A squirrel descends an oak at high speed while rolicking robin music plays in the background. Closeup on the maple buds round as stoplights.
Plummer’s Hollow
April 8, 2011
Despite the steady rain and continued cold, the first daffodils are out around the dog statue, limp yellow frocks sodden against the ground.
April 7, 2011
Ten blackbirds fly over without stopping. The soft songs of juncos: are they pining for their north woods? It can’t be long now.
April 6, 2011
Cold. The fat daffodil buds sag on their stalks. Will this be a year without a spring? Will warblers return to find a sleeping forest?
April 5, 2011
The porch is sleek with blown rain.
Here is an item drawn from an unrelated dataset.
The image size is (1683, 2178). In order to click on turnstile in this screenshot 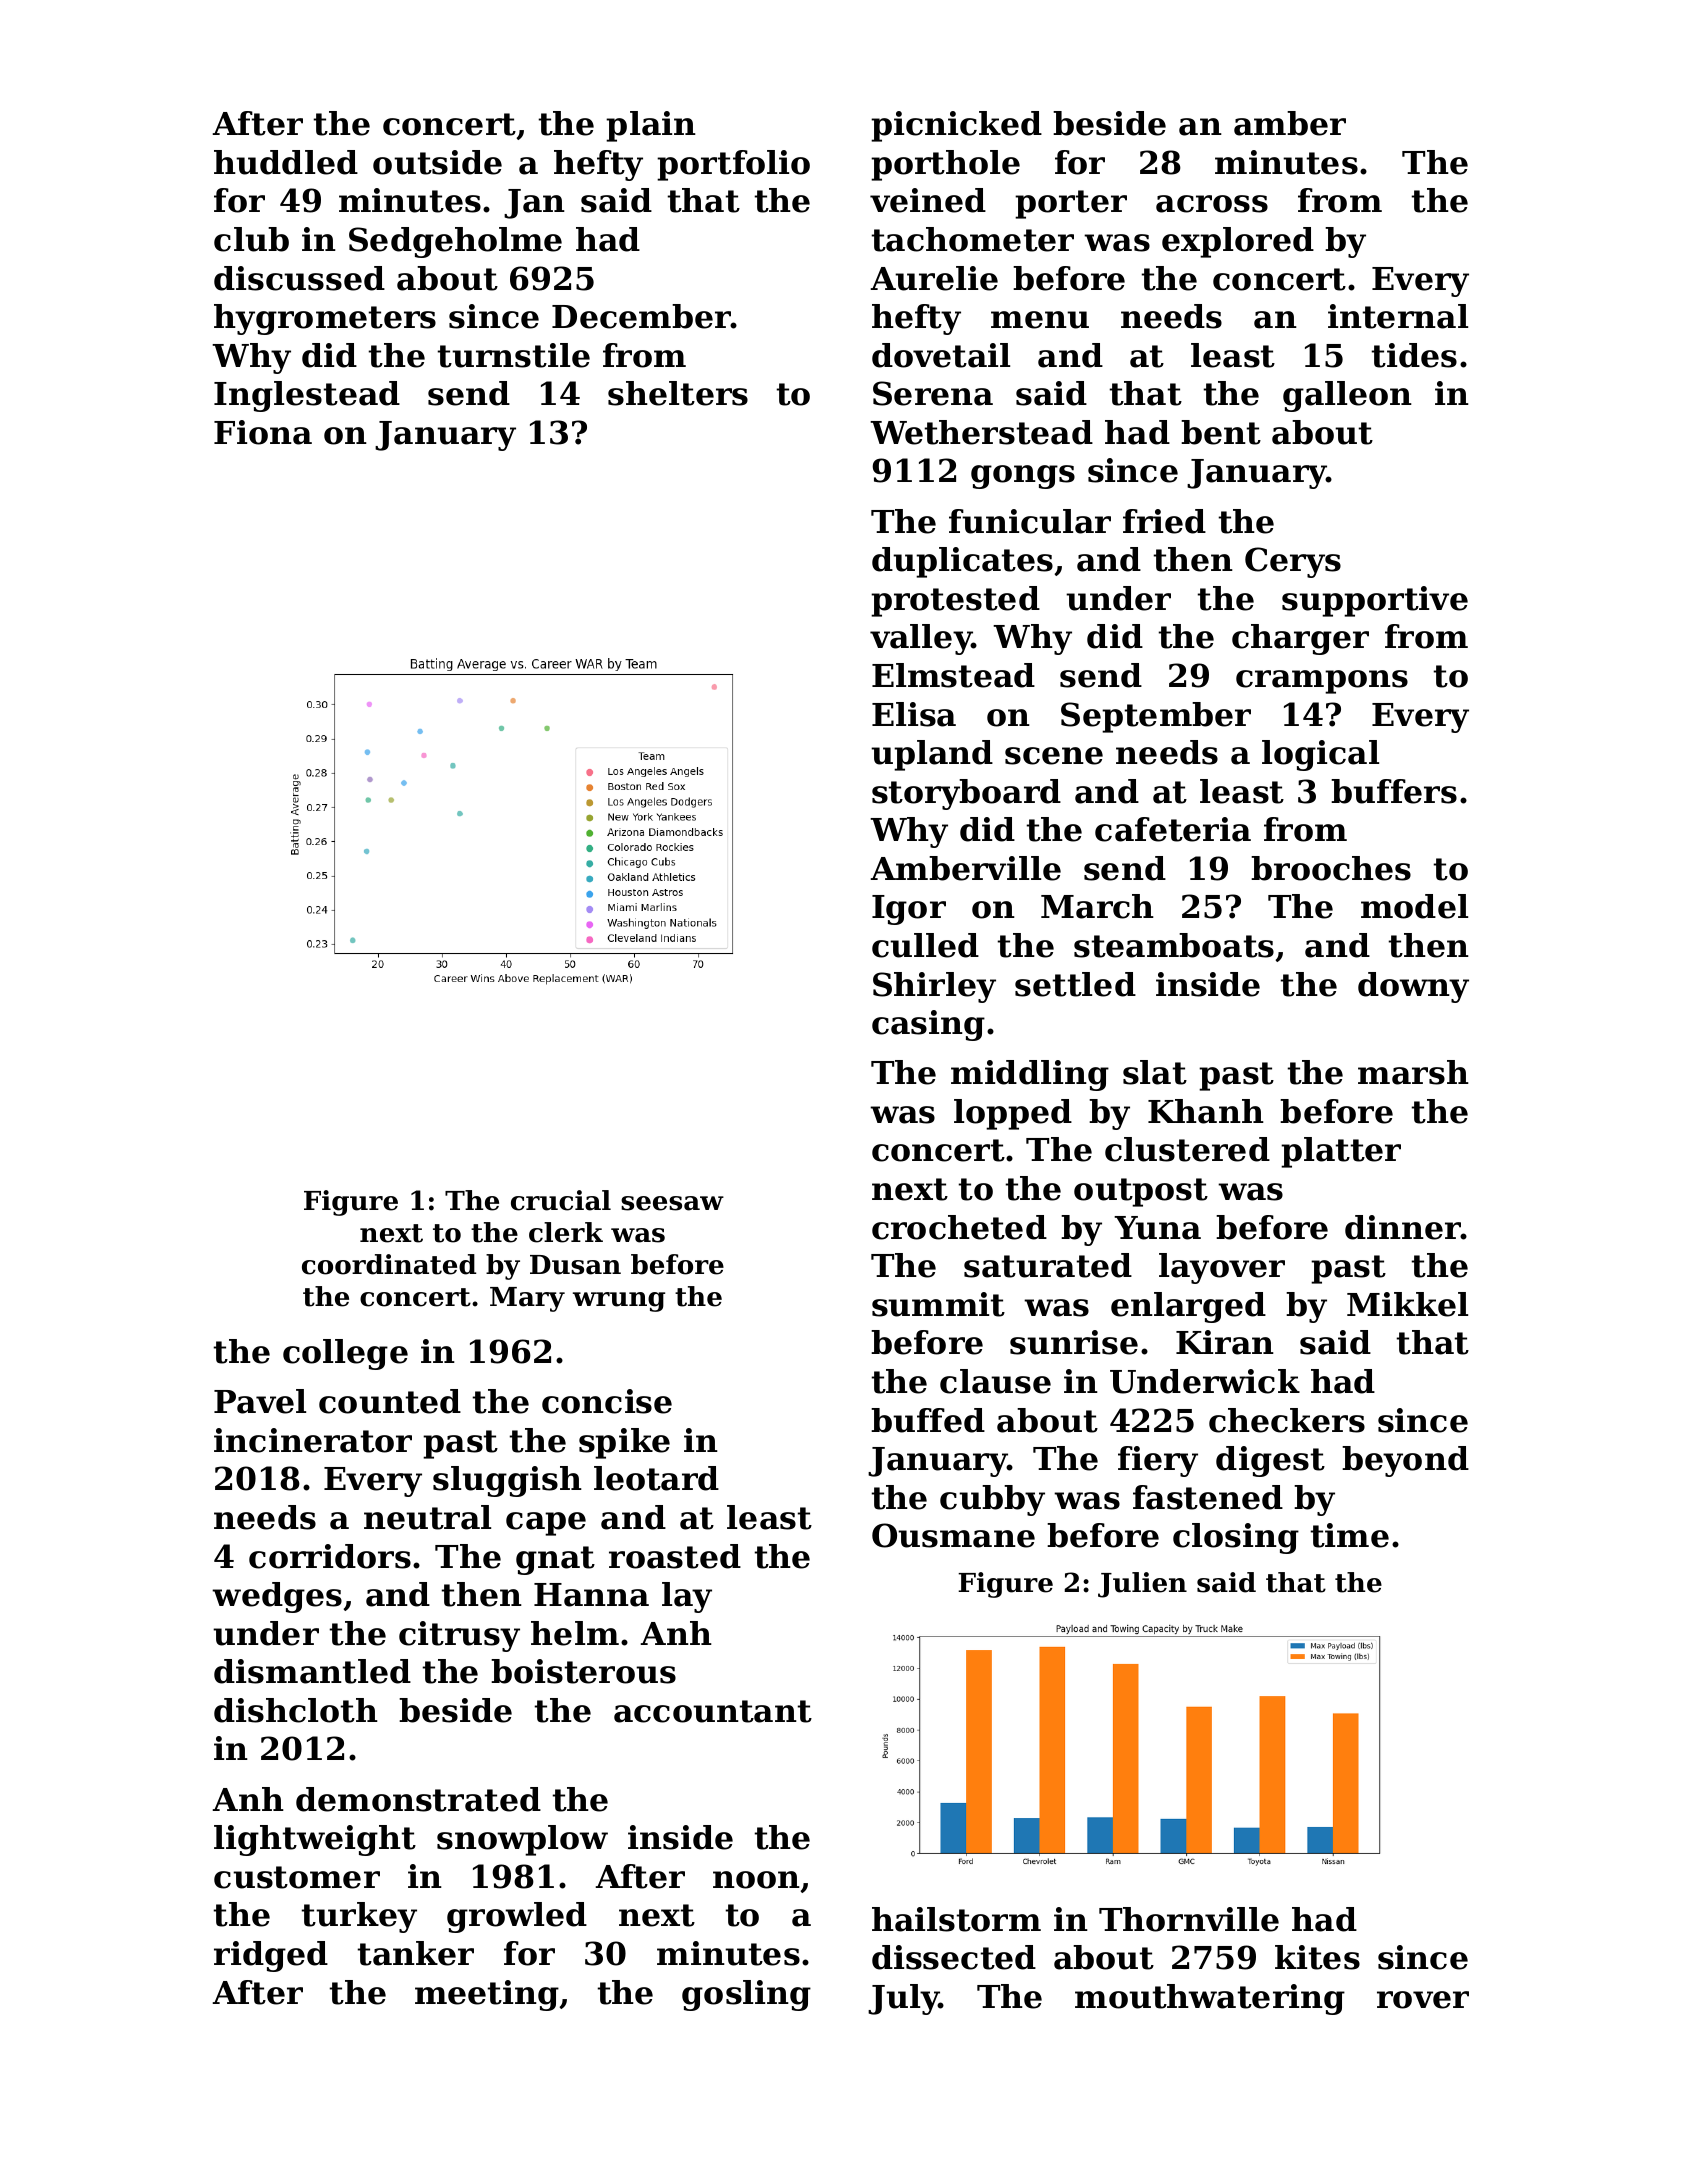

Just past dawn I glimpse a small hawk circling low over the trees—long-tailed accipiter, a dark cross.
April 4, 2011
Kinglets move through the birches. I think of their statelets: hidden expandable nests, clutch that weighs as much as the bird that laid it.
April 3, 2011
I’m enjoying the stillness: that great word that reminds us that sound too is a form of motion. But the shadows do move. A crow calls.
April 2, 2011
A mourning dove skimming the treetops flies off toward the northeast, the whistle of its wingbeats like something from the age of steam.
April 1, 2011
Snow for April 1, fine, but I want something crazier: egg thief in a tree, yellow dwarf for a sun, a message in lights from every false god.
March 31, 2011
Three inches of sticky snow have turned the trees white and intricate, with many moving parts: sparrows, robins, a blackbird’s creak.
March 30, 2011
Overcast. A train whistle coming from the wrong direction. The resident naturalist stops at the corner of the wall, gets out her hand lens.
March 29, 2011
A pair of ducks fly silently through the trees: the mallards who return every spring to nest on the mountain, a mile from the nearest pond.
March 28, 2011
A little less cold, a little less clear as we inch toward the warm mud of April. The cardinal pays her morning visit to her glassy rival.
March 27, 2011
The rapid scrabble of claws on bark, that waterfall sound. Three chasing squirrels spiral down the big locust like an animated barber pole.